List of tasks
a – In the forum thread on Dropbox and backup testing, list each log value name that is quoted as the source of an upload or time figure, and say which program it belongs to.
b – Proceed with the forum thread on Dropbox and backup testing, starting after its last sentence.

Document extract
========================================

Out of curiosity, does anyone know if this refers only to the Dropbox Application and it’s Sync behavior, or to the API too? I was thinking about using Dropbox Pro to store a few TB, but won’t bother if there is a file limit, because Duplicacy will chew that up pretty quick.

It sounds like you can store more than 300,000 files, but it becomes an issue if you are trying to Sync those with the App, does that sound right?


#35

It sounds like you can store more than 300,000 files, but it becomes an issue if you are trying to
Sync those with the App, does that sound right?

Yes, it’s exactly like that.I have more than 300,000 files there, but I only sync part of them.

does anyone know if this refers only to the Dropbox Application and it’s Sync behavior,
or to the API too?

That’s a good question!


#36


#37

Well, this is probably my final test with the Evernote folder, and some results were strange, and i really need your help to understand what happened at the end…

Some notes:

Upload and time values were obtained from the log of each software.

Duplicati:
bytes uploaded = “SizeOfAddedFiles”
upload time = “Duration”
Duplicacy:
bytes uploaded = “bytes uploaded” in log line “All chunks”
upload time = “Total running time”

Rclone was used to obtain the total size of each remote backend.

In the first three days I used Evernote normally (adding a few notes a day, a few kb), the result was as expected:

graph01

graph02

graph03

BUT, this is the first point I didn’t understand:

1) How does the total size of Duplicacy backend grows faster if daily uploading is smaller (graph 1 x graph 2)?

========================================

Listed entries
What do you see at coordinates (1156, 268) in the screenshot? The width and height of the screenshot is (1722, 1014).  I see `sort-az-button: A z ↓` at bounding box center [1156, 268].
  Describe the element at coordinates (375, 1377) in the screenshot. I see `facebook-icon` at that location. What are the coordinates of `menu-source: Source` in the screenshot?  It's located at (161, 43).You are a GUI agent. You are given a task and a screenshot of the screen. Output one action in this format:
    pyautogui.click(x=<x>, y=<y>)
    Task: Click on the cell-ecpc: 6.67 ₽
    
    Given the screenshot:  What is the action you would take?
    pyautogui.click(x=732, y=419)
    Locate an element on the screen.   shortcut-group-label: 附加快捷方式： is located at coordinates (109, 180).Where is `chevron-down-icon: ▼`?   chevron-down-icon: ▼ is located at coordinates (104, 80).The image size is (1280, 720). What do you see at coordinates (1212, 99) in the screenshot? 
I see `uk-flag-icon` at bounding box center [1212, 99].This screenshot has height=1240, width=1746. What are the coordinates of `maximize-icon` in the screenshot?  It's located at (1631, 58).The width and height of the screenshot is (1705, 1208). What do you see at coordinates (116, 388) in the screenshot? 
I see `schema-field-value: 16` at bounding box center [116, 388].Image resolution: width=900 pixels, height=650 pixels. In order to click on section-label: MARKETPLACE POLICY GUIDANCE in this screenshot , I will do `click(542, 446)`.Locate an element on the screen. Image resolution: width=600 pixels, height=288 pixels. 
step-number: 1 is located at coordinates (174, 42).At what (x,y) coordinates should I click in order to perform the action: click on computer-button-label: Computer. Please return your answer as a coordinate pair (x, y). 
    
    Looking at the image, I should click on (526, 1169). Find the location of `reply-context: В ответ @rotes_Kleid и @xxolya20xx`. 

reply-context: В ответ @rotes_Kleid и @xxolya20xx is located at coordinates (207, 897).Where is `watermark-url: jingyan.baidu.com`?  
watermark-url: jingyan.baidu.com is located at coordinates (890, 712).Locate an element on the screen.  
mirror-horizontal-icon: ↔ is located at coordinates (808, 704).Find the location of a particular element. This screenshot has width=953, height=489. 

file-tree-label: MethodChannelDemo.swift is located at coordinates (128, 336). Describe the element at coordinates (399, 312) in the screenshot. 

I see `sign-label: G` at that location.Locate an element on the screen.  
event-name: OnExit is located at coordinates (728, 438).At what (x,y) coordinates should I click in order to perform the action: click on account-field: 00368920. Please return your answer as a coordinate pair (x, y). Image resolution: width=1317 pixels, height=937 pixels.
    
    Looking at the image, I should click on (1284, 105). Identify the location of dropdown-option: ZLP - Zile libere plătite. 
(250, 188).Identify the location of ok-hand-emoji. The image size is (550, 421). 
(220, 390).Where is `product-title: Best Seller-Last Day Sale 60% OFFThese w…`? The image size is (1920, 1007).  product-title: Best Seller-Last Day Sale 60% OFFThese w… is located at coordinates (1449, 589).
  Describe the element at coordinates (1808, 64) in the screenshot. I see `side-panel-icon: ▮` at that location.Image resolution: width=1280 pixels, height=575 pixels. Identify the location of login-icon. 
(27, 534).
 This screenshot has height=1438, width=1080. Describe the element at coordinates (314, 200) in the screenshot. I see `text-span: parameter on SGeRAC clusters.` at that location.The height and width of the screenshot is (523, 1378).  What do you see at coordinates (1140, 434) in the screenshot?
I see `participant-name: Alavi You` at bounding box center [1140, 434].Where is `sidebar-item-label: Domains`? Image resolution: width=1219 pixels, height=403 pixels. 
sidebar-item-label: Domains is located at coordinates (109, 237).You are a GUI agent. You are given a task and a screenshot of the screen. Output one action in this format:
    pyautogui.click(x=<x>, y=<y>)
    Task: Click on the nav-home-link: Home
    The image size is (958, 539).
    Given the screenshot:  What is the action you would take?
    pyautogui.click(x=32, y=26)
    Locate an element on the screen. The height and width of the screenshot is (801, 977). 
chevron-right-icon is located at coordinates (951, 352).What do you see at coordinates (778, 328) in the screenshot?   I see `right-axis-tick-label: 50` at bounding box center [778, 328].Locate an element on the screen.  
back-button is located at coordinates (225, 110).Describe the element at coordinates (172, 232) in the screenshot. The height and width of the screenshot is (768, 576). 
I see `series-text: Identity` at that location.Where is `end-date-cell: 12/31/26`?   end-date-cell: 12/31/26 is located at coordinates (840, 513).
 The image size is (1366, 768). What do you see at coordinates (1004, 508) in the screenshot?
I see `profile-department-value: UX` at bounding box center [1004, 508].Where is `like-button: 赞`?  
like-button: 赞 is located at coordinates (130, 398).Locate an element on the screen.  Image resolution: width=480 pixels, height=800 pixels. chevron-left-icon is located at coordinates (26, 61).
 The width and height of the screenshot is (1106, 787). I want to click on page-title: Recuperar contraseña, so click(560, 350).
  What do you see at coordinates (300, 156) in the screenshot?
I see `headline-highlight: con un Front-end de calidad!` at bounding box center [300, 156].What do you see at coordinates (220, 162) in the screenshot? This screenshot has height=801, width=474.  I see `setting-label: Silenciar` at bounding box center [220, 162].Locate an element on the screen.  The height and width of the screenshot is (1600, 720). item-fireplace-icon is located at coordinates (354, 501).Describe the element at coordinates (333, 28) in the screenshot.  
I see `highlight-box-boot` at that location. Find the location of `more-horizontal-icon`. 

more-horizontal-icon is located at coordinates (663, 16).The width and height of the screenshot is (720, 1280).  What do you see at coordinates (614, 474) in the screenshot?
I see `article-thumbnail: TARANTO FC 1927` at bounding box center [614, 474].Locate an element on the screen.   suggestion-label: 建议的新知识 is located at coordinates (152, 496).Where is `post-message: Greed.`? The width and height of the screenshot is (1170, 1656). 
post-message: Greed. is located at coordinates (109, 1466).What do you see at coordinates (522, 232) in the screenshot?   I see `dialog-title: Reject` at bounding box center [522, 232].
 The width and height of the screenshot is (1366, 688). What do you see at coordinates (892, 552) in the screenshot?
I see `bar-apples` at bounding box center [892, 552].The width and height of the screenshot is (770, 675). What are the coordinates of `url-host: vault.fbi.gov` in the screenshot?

========================================

Outputs by task
a –
Duplicati: "SizeOfAddedFiles" (bytes uploaded), "Duration" (upload time)
Duplicacy: "bytes uploaded" in the log line "All chunks" (bytes uploaded), "Total running time" (upload time)

b –
Then on 26th I decided to organize my tags in Evernote (something I already wanted to do). So I standardized the nomenclature, deleted obsolete tags, rearranged, etc. That is, I didn’ t add anything (bytes), but probably all the notes were affected.

And the effect of this was:

graph04

graph05

graph06

That is, something similar to the first few days, just greater.

Then, on day 27, I ran an internal Evernote command to “optimize” the database (rebuild the search indexes, etc.) and the result (disastrous in terms of backup) was:

(and at the end there are the other points for which I would like your help to understand)

graph07

graph08

graph09

2) How could Duplicati upload have been so small (57844) if it took almost 3 hours?

3) Should I also consider the “SizeOfModifiedFiles” Duplicati log variable?

4) If the upload was so small, why the total size of the remote has grown so much?

5) Why did Duplicacy last upload take so long? Was it Dropbox’s fault?

I would like to understand all these doubts because this was a test to evaluate the backup of large files with minor daily modifications, and the real objective is to identify the best way to backup a set of 20Gb folders with mbox files, some with several Gb , others with only a few kb.

I look forward to hearing from you all.

(P.S.: Also posted on the Duplicati forum)


#38
  1. How does the total size of Duplicacy backend grows faster if daily uploading is smaller (graph 1 x graph 2)?
  1. If the upload was so small, why the total size of the remote has grown so much?

I’m puzzled too. Can you post a sample of those stats line from Duplicacy here?

  1. Why did Duplicacy last upload take so long? Was it Dropbox’s fault?

This is because the chunk size is too small, so a lot of overhead is spent on other things like establishing the connections and sending the request headers etc, rather than on sending the actual data. Since the chunk size of 128K didn’t improve the deduplication efficiency by too much, I think 1M should be the optimal value for your case.


#39

I’m puzzled too. Can you post a sample of those stats line from Duplicacy here?

Sure! So for that:

You have the full log here.


#40

That is actually 16,699K bytes.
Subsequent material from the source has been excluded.